### TASK GOAL
Once the pictures have been set aside, copy every remaining entry exactly.

Collected data entries
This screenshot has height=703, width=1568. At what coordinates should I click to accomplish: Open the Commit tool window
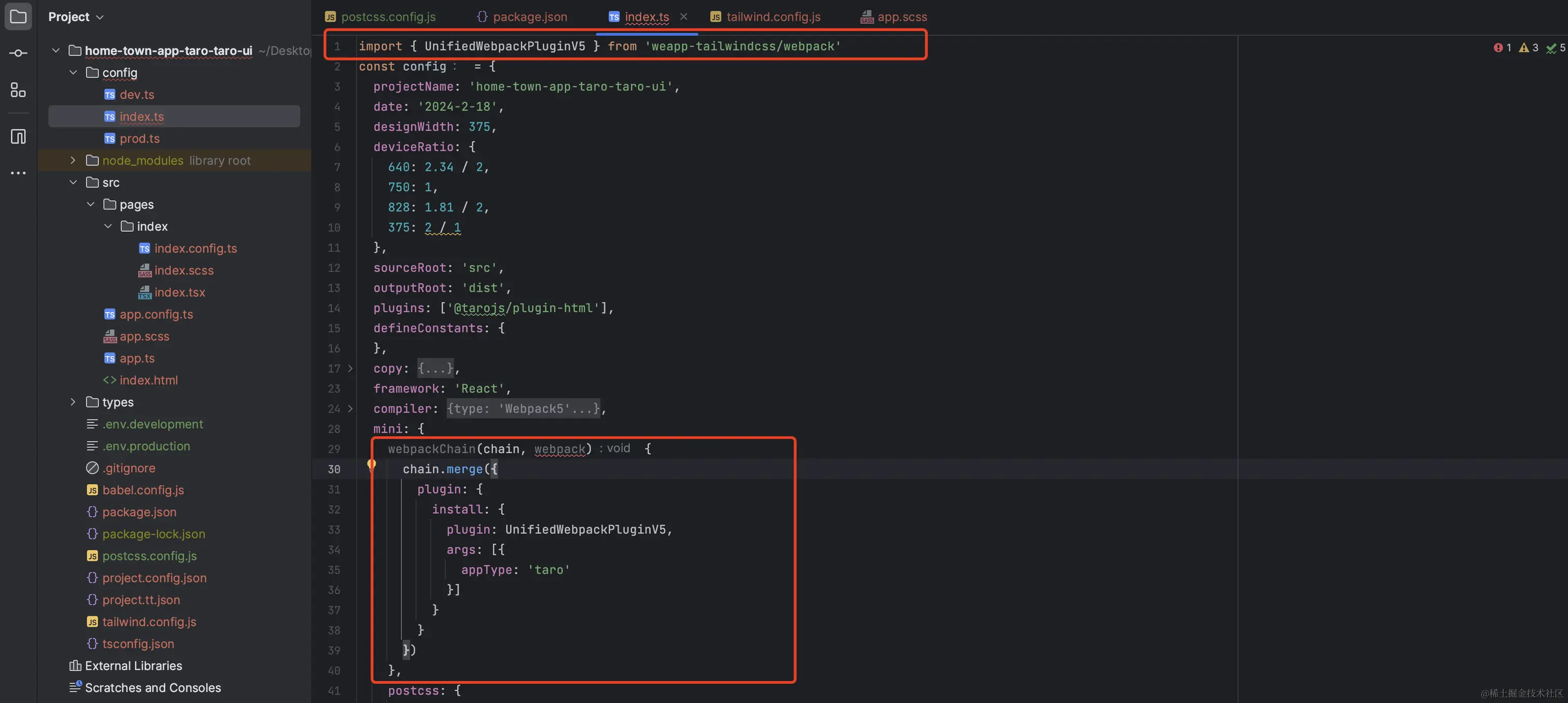[x=18, y=52]
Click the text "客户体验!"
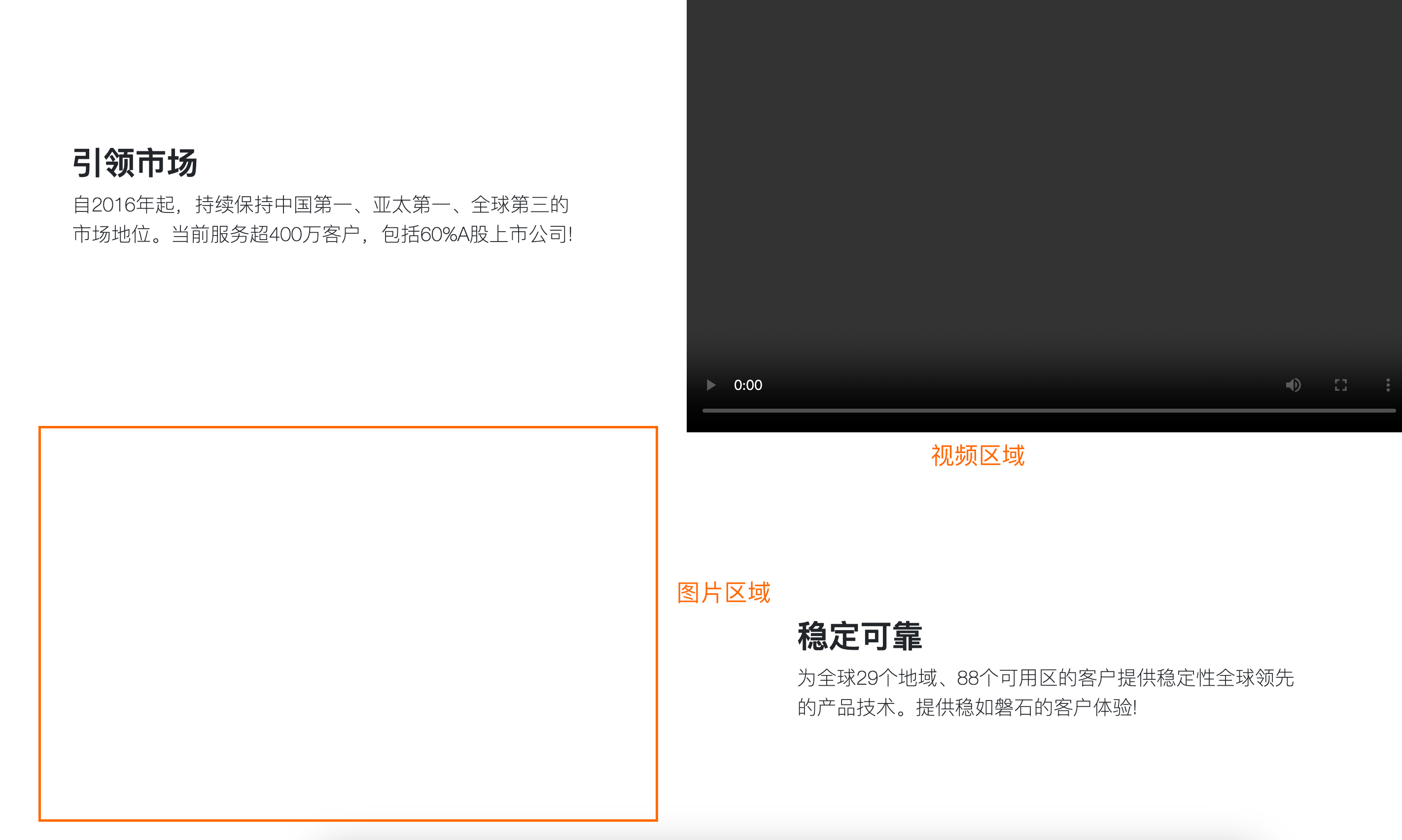Image resolution: width=1402 pixels, height=840 pixels. pos(1095,707)
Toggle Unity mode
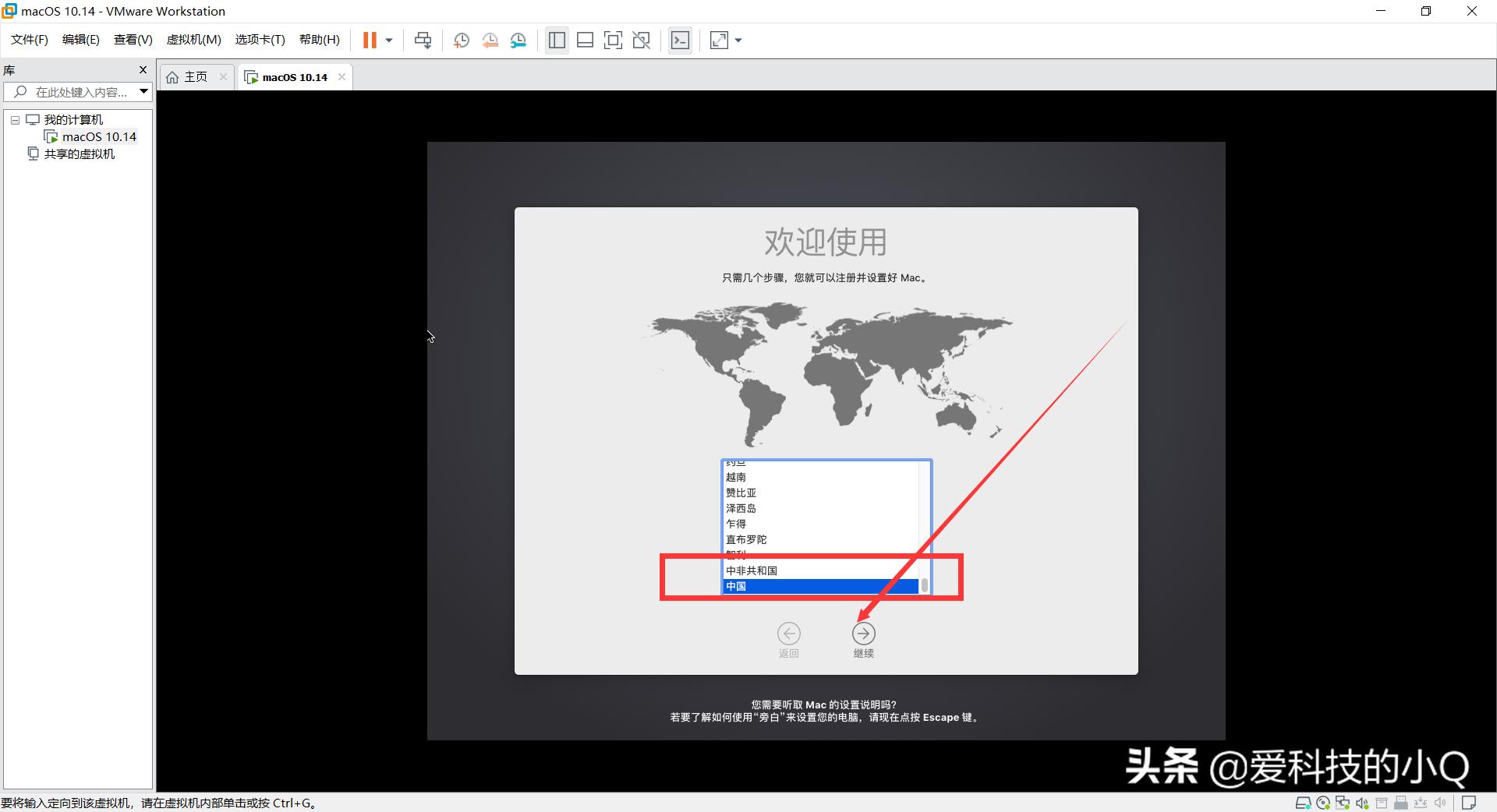1497x812 pixels. click(x=642, y=40)
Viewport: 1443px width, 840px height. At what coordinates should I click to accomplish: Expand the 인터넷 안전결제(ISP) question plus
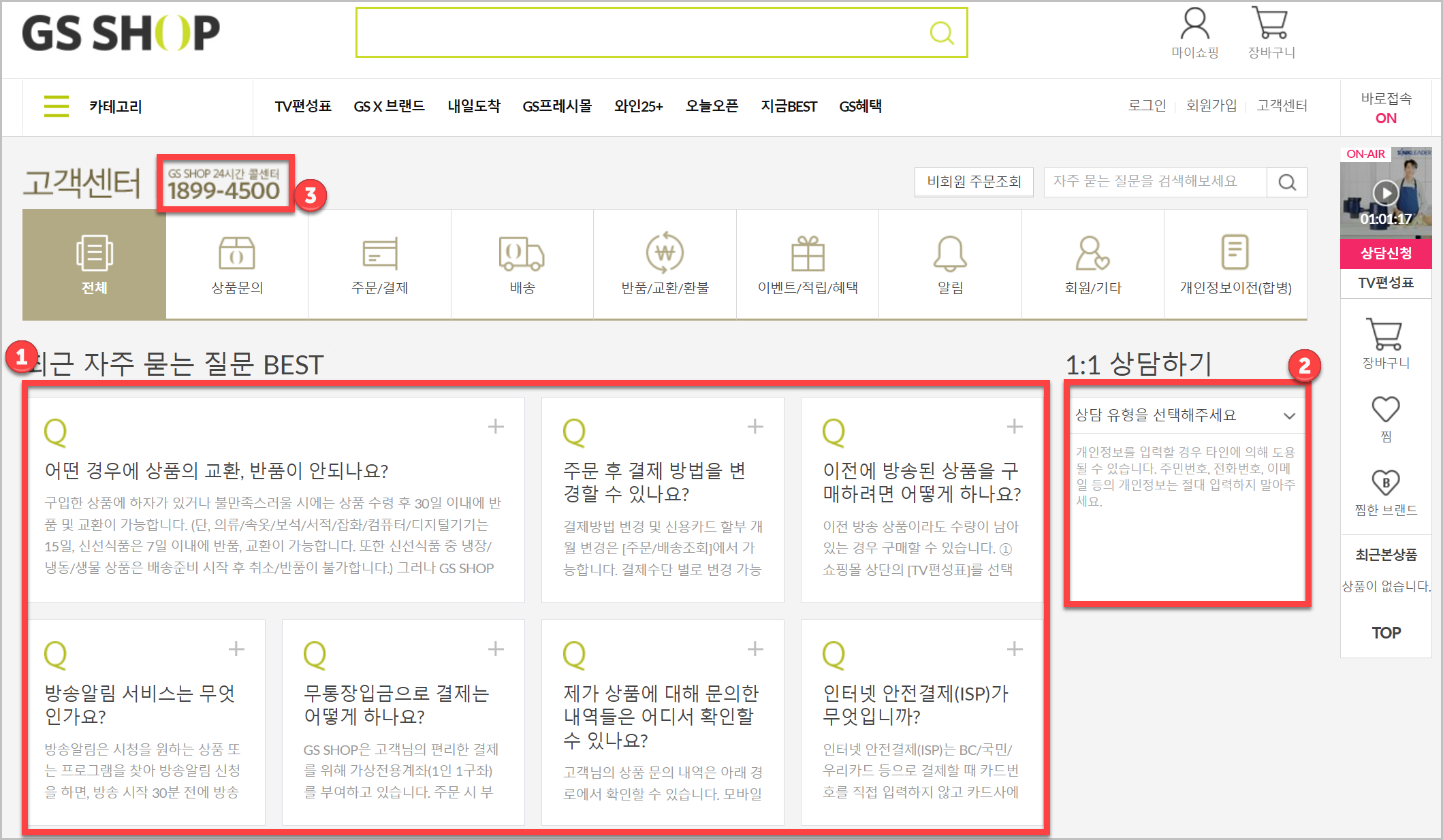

### RESPONSE BOX
This screenshot has height=703, width=1568. At what coordinates should I click to accomplish: Open the Commit tool window
[x=18, y=52]
Click the text "客户体验!"
Image resolution: width=1402 pixels, height=840 pixels. pos(1095,707)
Toggle Unity mode
1497x812 pixels. click(x=642, y=40)
Viewport: 1443px width, 840px height. At what coordinates should I click to accomplish: Expand the 인터넷 안전결제(ISP) question plus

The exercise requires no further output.